The Grant administration that could have been

As inspired by this thread about what effect a confederate victory at Gettysburg would have, I was wondering about the presidency of U.S. Grant.

Let’s say that instead of being the usual Gilded Age president, he was more…influential. Less cronyism and whatnot. What would people think of him today?

I feel that had he been a “better” president, he could perhaps have been elevated to the revered status of Washington…well, at least in the North.
Speaking from what the average person would know/think about, this makes sense. Grant, like Washinton, is a war hero, and appears to Joe-6 pack as the savior of the Union. Then if his presidency had more far reaching effects that appear good, he looks much like Washinton. So what do the dopers say?

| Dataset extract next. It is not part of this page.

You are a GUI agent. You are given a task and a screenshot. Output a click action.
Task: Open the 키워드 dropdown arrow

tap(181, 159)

For a laudatory analysis of the Grant administration, see: http://saints.css.edu/mkelsey/presid.html
Grant was actually pretty good on Indian policy, and he actually took positive steps during Reconstruction to try to keep the peace and integrate the Freedmen into Southern society. Too bad the disputed election of 1876 sold Reconstruction down the river…

So your thesis is… if Grant had been a better president, history would regard him as a better president?

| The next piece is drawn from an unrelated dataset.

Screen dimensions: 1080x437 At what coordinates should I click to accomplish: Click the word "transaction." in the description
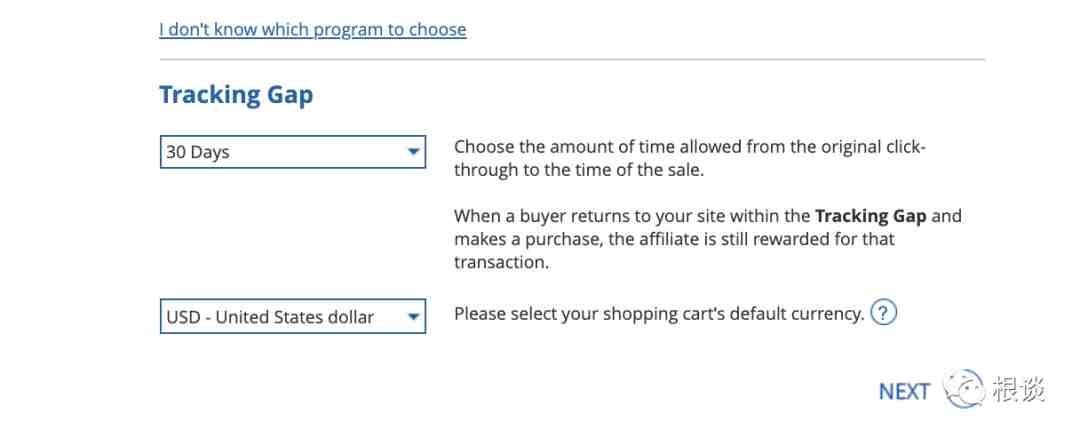pos(501,263)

Yeah, OK. Hard to argue with that.

Grant was, in fact, not a bad president. He had the misfortune of trusting his subordinates too much. Sad to say it, but he was really undone by the corruption of his friends, and he simply refused to believe it (“Who are you going to believe, Grant, me or your lying eyes?”). However, he would have been a capable and successful president otherwise, and he was used to command, an easy-going leader, and had a dash of that hard-drinking personality that has often served America so well. Even with the huge scandals, he made progress on real issues.

The primary challenge facing the Grant administration when it took office was to establish a stable biracial democracy in the former slave states. During his first term (1869-1873) the United States made considerable progress toward this objective. Federal prosecutors under Attorney General George Boutwell launched a wave of arrests and trails that weakened the Ku Klux Klan, and the Southern states held generally peaceful and fair biracial elections in 1870 and 1872. Sharecropping replaced plantation gang labor as the primary mode of agriculture in the South, the Southern states established embryonic public school systems for children of both races, and African Americans made significant progress in desegregating public accommodations in both North and South.

During Grant’s second term, however, the wheels came off. The country toppled into a recession, the Justice Department lost interest in fighting white terror in the South, and Grant proved utterly indifferent to the corruption spreading within his administration and among the remaining Republican Reconstruction regimes in the South. Democrats violently “redeemed” Alabama in 1874 and Mississippi in 1875 while the administration looked on helplessly. The problems culminated in the violent and disputed election of 1876, which led to the downfall of the remaining Republican administrations in South Carolina and Louisiana, and the long night of lynch law and Jim Crow settled upon the South.

The first generation of historians to assess Grant, writing from a white supremacist perspective, faulted him for having ever supported biracial Reconstruction. Modern historians fault him for being insufficiently supportive. But all sides can agree that his administration was corrupt and left a less than compelling economic legacy.